Most prefer to call it alternative lending, but Street Capital is calling it “near prime” in announcing it will formally enter that increasingly active segment of the market.
"Canadians can benefit from more options and choices to resolve barriers to home ownership,” said Street President Paul Grewal, in announcing the lender’s Street Options Program. "Each deal will be assessed individually, although brokers in the program have been handed guidelines to work with.
"More generally, we have a maximum loan to value of 80 per cent and a minimum Beacon score of 540."
Trod out Tuesday, the program will start with a select group of Ontario brokers and service “Canadians who are unable to find financing through traditional sources with solutions to home ownership,” according to a Street press release.
The lender has also opted for a staggered phase-in, meaning Options will ultimately be made available to selected brokers in markets across the country.
“The Street Options Program will target the near prime segment of the mortgage market by introducing unique lending solutions and relying on a common sense approach to lending practices,” reads the announcement.

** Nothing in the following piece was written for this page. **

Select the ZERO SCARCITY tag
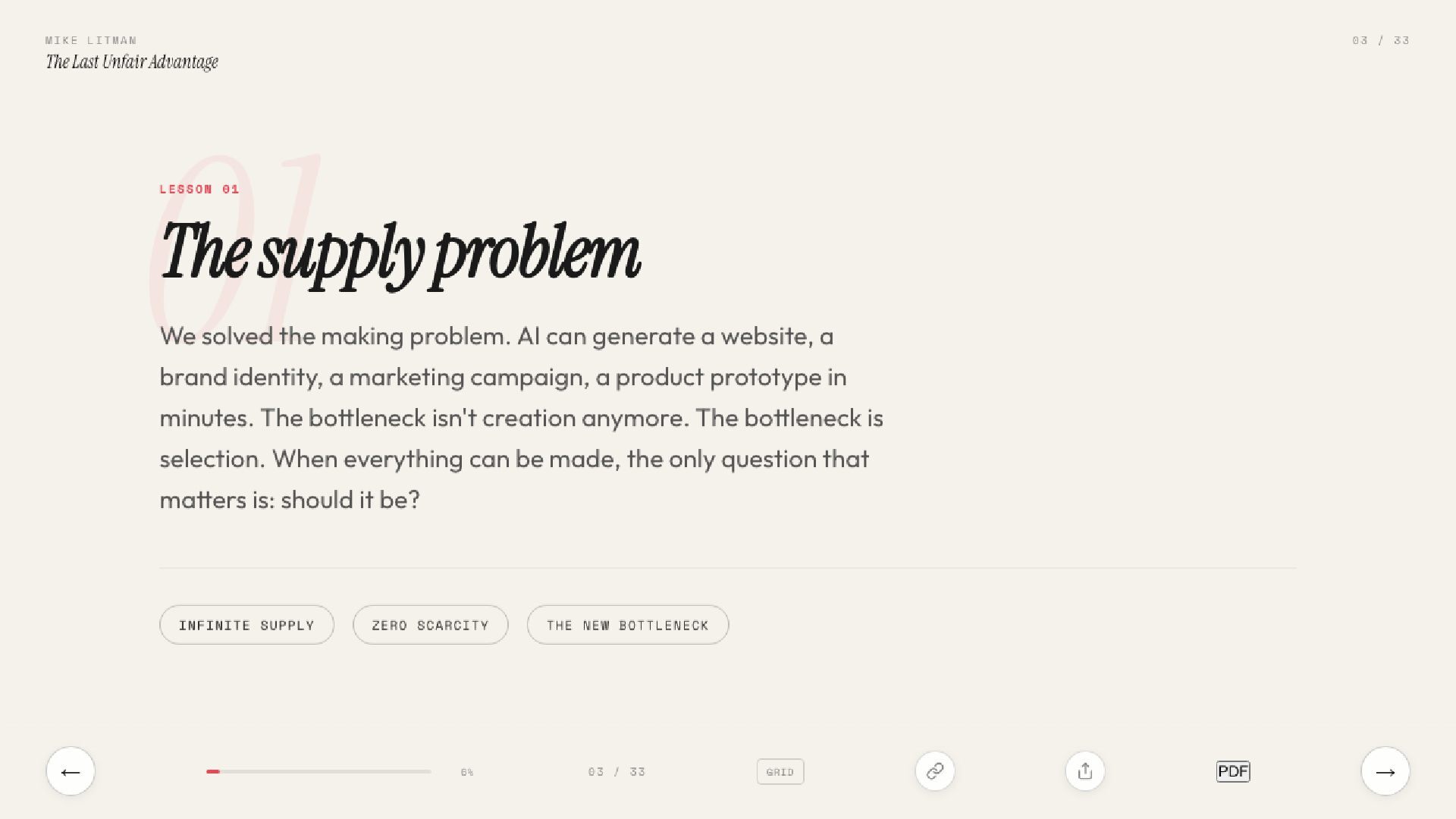 430,625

Owner-occupied residential deals, including BFS, are the program's focus, Grewal told MortgageBrokerNews.ca
Brokers will be supported by dedicated senior underwriters and both a credit manager and a regional VP of sales.
Street had announced earlier this year that it would move away from BFS lending. The Options program effectively re-opens that channel for participating brokers.
It's also worth noting, said Grewal, that mortgages under the new Street Options program are uninsured.
Earlier this month, Street's parent company, Counsel Corporation, highlighted the mono-line’s near-30 per cent jump in revenue for Q4 over the previous three-month period.
Street, in fact, sold $3.7 billion of its mortgages to institutional investors last year. It had sold $2.86 billion in its previous fiscal year, from November 1, 2009, to October 31, 2010.